Foreign trade plays a pivotal role in the economic development of any nation. It optimizes the use of natural resources, allows countries to export surplus production, and facilitates the import of essential technology and raw materials. By regulating foreign trade, a nation can positively impact employment, output, industrial growth, and overall economic advancement.
Learning Outcomes:
- Understand India’s foreign trade composition and major trade partners.
- Explore the key features of India’s Foreign Trade Policy 2015-20.
- Grasp the concept and importance of the Merchandise and Services Exports Schemes (MEIS and SEIS).
- Examine India’s import and export structures, trends, and their economic implications.
The Foreign Trade Policy 2015-20 provides a comprehensive framework aimed at boosting exports, generating employment, and increasing value addition, aligning with the ‘Make in India’ vision. It emphasizes both manufacturing and service sectors, aiming to enhance business ease and positioning India as a globally competitive manufacturing hub.
Key Features:
FTP 2015-20 introduced two primary schemes to consolidate earlier policies and streamline benefits.
Five earlier schemes, including the Focus Product Scheme and Agri Infrastructure Incentive Scheme, have been unified into MEIS. This scheme provides incentives on exporting notified goods to specific markets. Exporters must declare their intent to claim rewards under MEIS on all shipping bills from June 1, 2015.
SEIS replaced the Served from India Scheme (SFIS), offering benefits to all service providers in India exporting notified services. Benefits range from 3% to 5% of net foreign exchange earnings. The rewards, issued as Duty Credit Scrips, can be used for paying various duties and taxes and are freely transferable.
Important Note: MEIS and SEIS benefits extend to units located in Special Economic Zones (SEZs).
India’s global trade involvement witnessed a decline until 1980, showing a consistent upturn post-2001. Currently, India ranks as the 17th largest exporter and 11th largest importer.
Trade Balance (2017-18):
Exports represent goods or services provided by domestic producers to foreign consumers.
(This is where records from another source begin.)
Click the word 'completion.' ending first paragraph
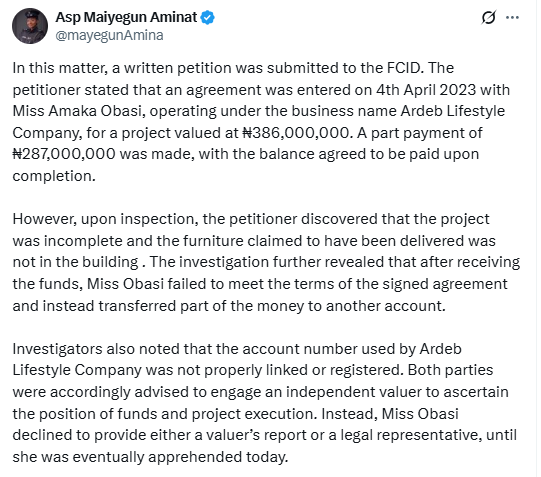The height and width of the screenshot is (477, 541). (x=54, y=176)
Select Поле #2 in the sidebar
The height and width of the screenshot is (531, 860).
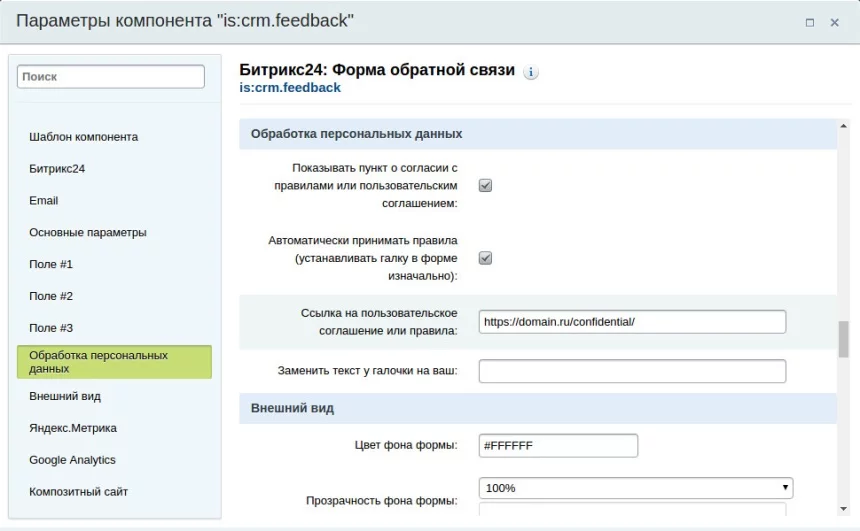click(51, 296)
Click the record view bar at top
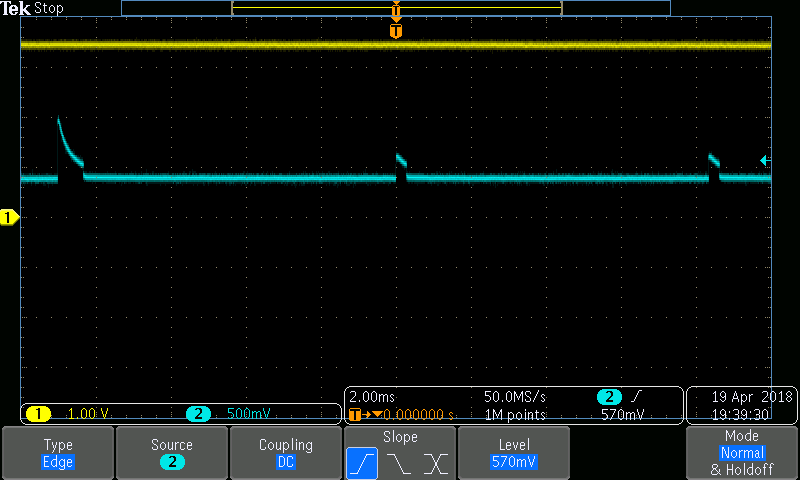800x480 pixels. tap(395, 8)
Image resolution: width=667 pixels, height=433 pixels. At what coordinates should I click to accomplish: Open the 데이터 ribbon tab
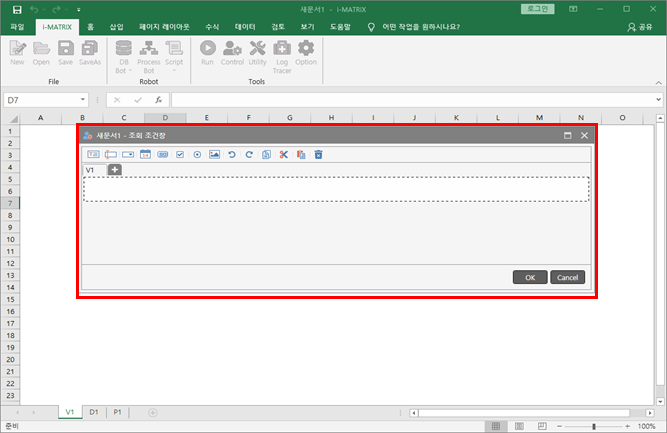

India is a significant player in the refined petroleum market, contributing around 18% of its total exports.
Top Export Destinations (2018-19):
Imports involve bringing goods or services into a country for use in trade. In India, major imports include petroleum, gold, pearls, coal, and telecom instruments.
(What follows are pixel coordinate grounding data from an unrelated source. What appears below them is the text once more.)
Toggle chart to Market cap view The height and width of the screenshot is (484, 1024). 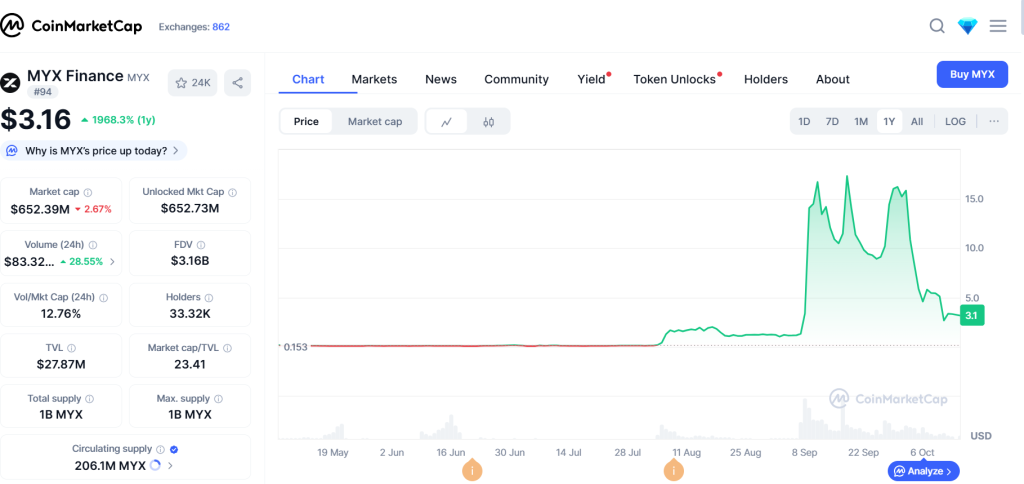(374, 122)
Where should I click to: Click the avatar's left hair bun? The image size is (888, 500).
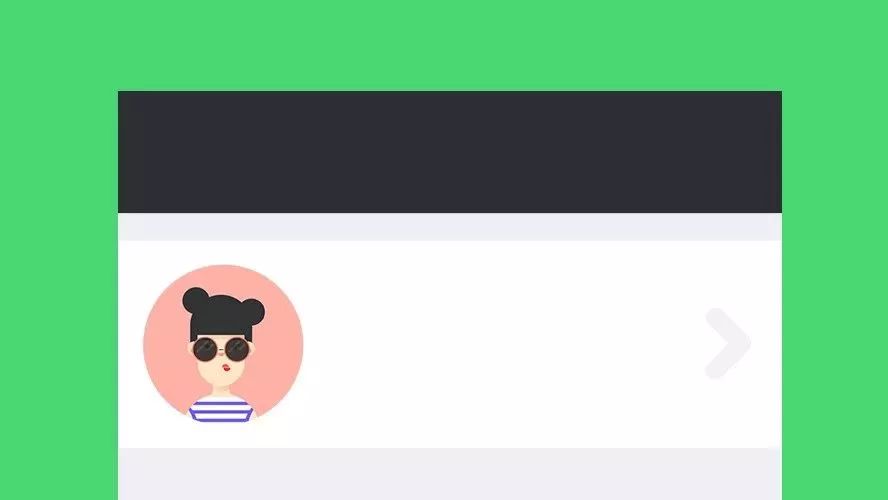click(195, 300)
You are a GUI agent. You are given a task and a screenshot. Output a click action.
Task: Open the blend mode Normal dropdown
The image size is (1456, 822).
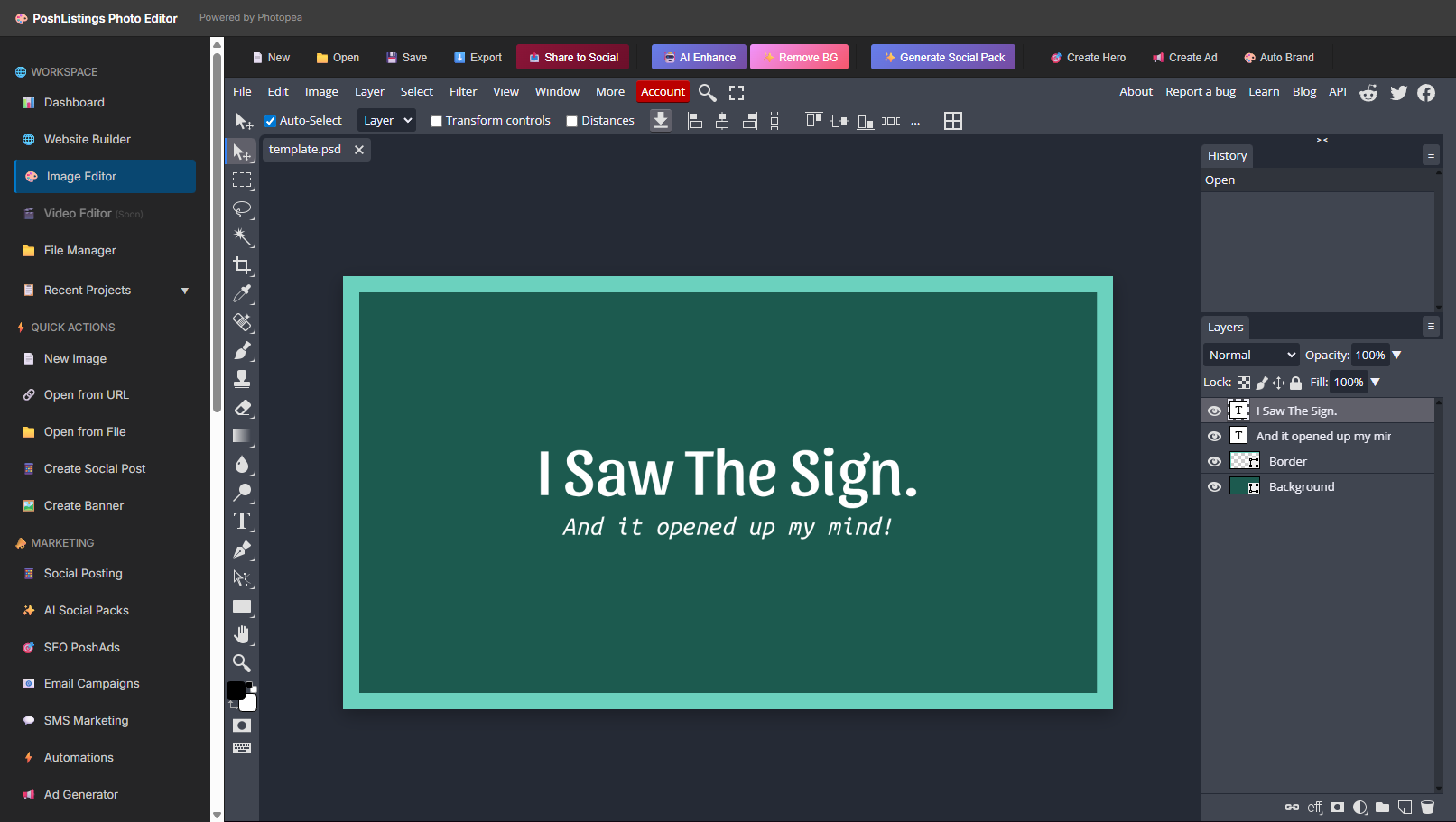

Top Import Sources (2018-19):
Important Note: Import controls apply to about 5% of tariff lines, while 11,600 tariff lines are free for import, reducing quantitative restrictions progressively.
India’s export composition underwent noticeable changes between 2000-01 and 2013-14, marked by a fivefold increase in the share of petroleum products. Top exports include pearls, minerals, vehicles, nuclear reactors, and chemicals.
In 2018-19, India’s import structure primarily comprised crude oil, capital goods, gold, machinery, iron, and steel.
Comparison Table: Export and Import Products (2018-19)
Export Products | Import Products |
---|---|
Natural or cultured pearls | Pulses |
Mineral fuels | Fertilizers |
Vehicles | Gold |
Pharmaceutical products | Iron and steel |
Apparel and clothing accessories | Medical and pharmaceutical |
2017-18: The overall trade deficit (merchandise + services) was estimated at USD 87.17 billion.
2018-19: The deficit increased to an estimated USD 95.85 billion.
Concept: Import Cover is a vital indicator of currency stability, representing the number of months a country’s foreign exchange reserves can cover the cost of imports. Ideally, 8 to 10 months of import cover ensures currency stability.
Export promotion remains a core thrust of India’s trade policy, aimed at boosting forex reserves and correcting the Balance of Payments (BoP) deficit.
Policy Measures:
Established in 2001, AEZs aim to boost agricultural exports. Spanning 20 states, 60 AEZs cater to around 40 agricultural commodities, unifying efforts by central and state departments to promote agri-exports.
The GATT (1947) was a multilateral agreement aimed at reducing tariffs and trade barriers. It laid the groundwork for the creation of the World Trade Organization (WTO) in 1995, expanding global trade regulations. The WTO now comprises 164 member countries.
Black money refers to unreported and untaxed cash generated from the underground economy. It circulates outside formal channels, evading taxation, and often involves money laundering activities.
Important Note: Black money hampers the economy by reducing taxable income and increasing the shadow economy, which can destabilize legitimate trade and economic growth.
Which of the following is a key feature of India’s Foreign Trade Policy 2015-20?
- Import subsidies for essential goods.
- Reduction of export obligations by 25%.
- Complete abolition of all tariffs.
- Export restrictions on all agricultural goods.
Correct Answer: 2. Reduction of export obligations by 25%.